INSTRUCTIONS TO FOLLOW: In the entries below, copy only the lines from the one that contains "Image resolution: width=998" through the last line, exactly, and omit any pictures.
*** GIVEN DATA Section Begins ***
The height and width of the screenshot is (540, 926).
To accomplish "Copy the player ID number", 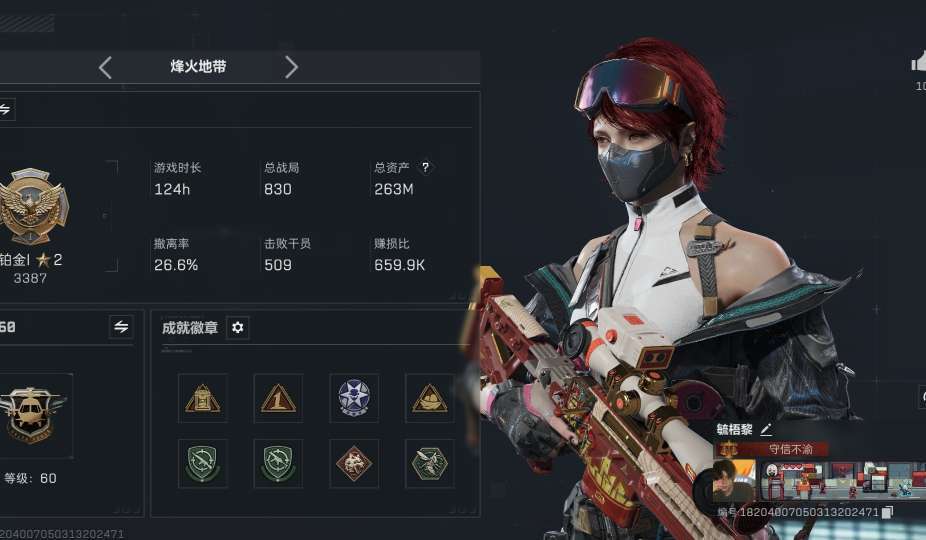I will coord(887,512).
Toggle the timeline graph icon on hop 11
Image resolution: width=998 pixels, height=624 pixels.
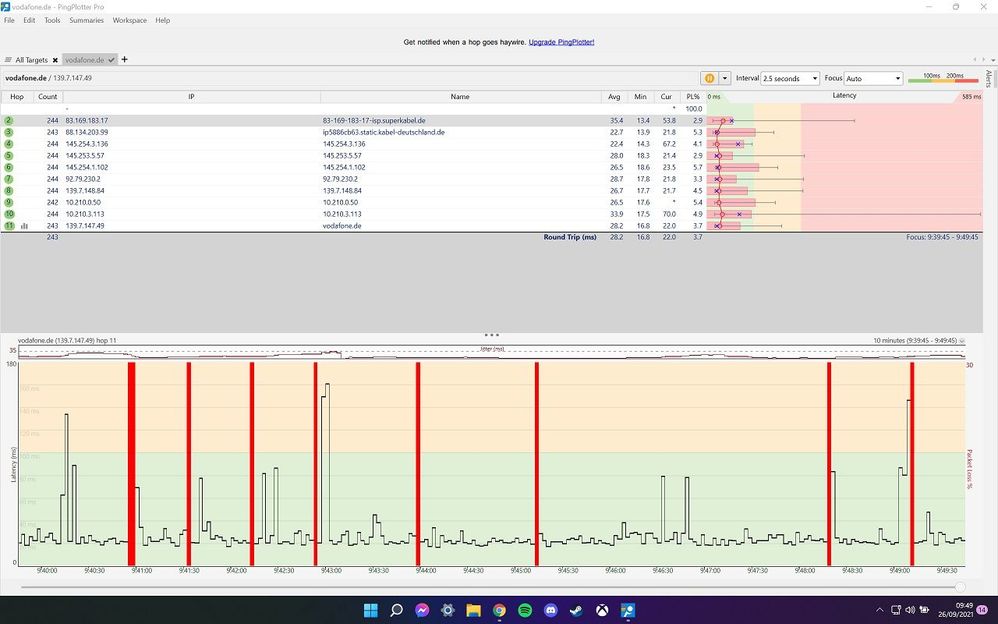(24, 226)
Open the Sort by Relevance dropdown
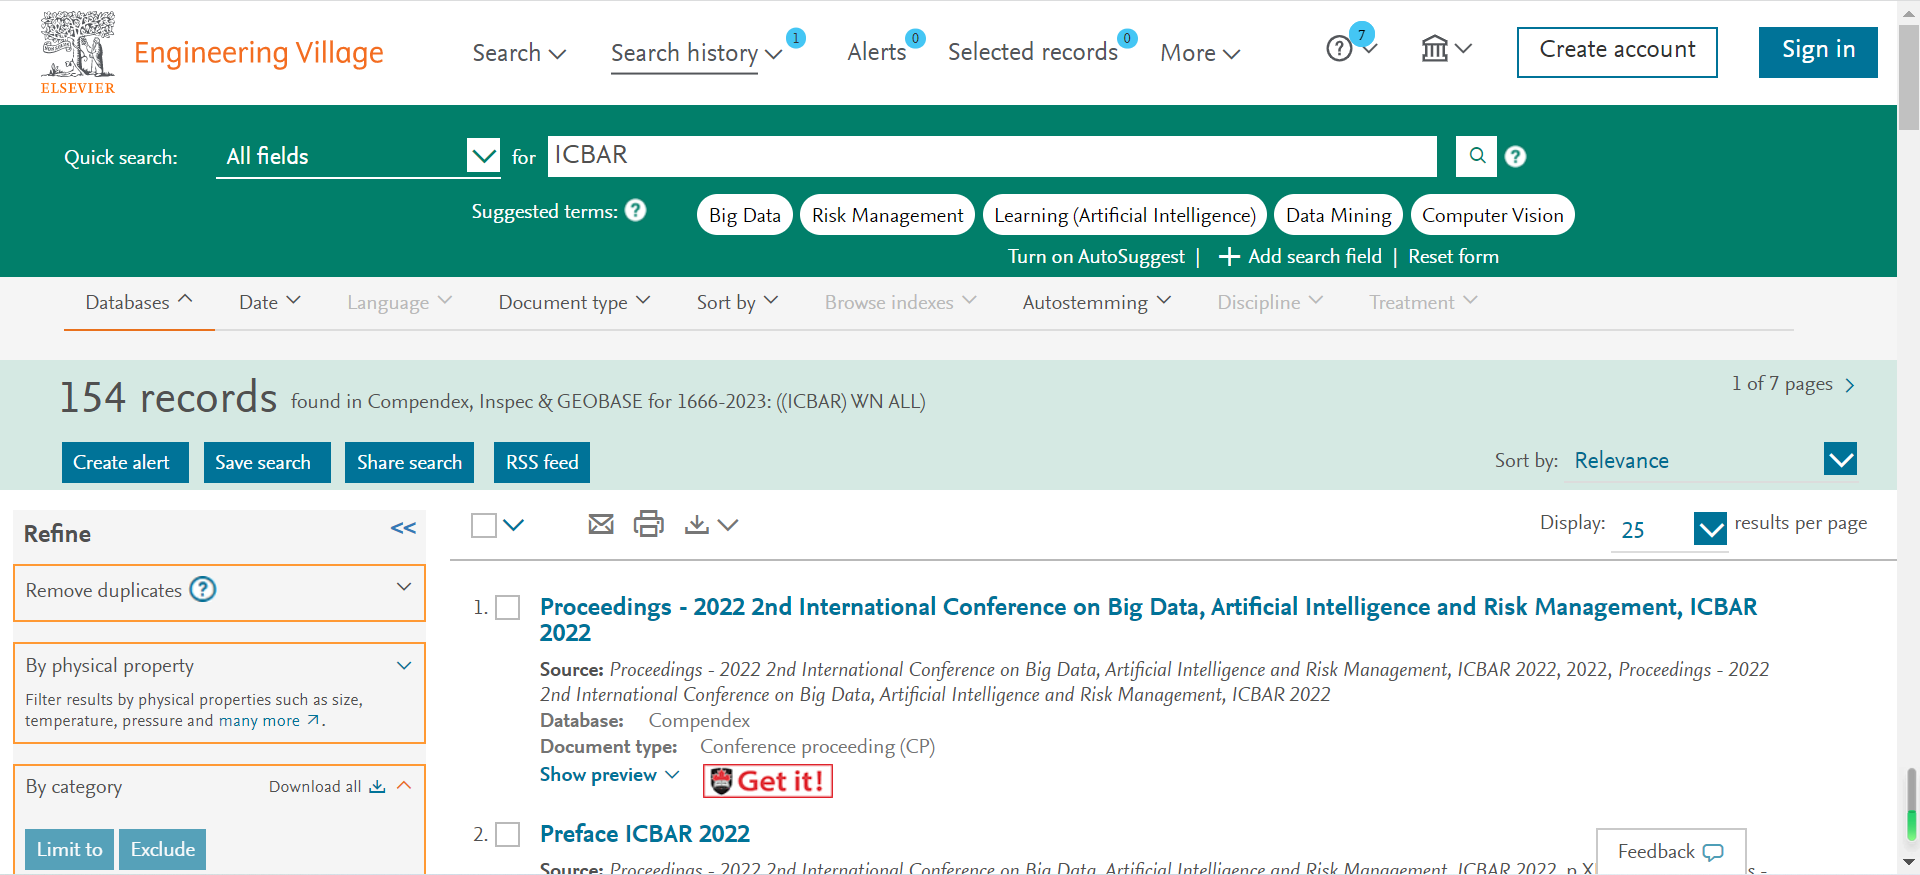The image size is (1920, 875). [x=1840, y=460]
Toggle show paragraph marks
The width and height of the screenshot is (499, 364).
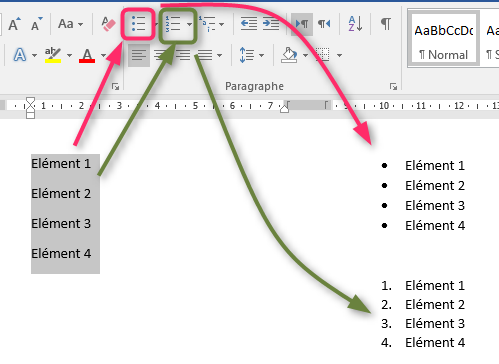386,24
*** GIVEN DATA Section Ends ***
ANSWER TO THIS PROBLEM:
Image resolution: width=998 pixels, height=624 pixels.
(24, 226)
Open the Sort by Relevance dropdown
The image size is (1920, 875). [x=1840, y=460]
Toggle show paragraph marks
The width and height of the screenshot is (499, 364).
386,24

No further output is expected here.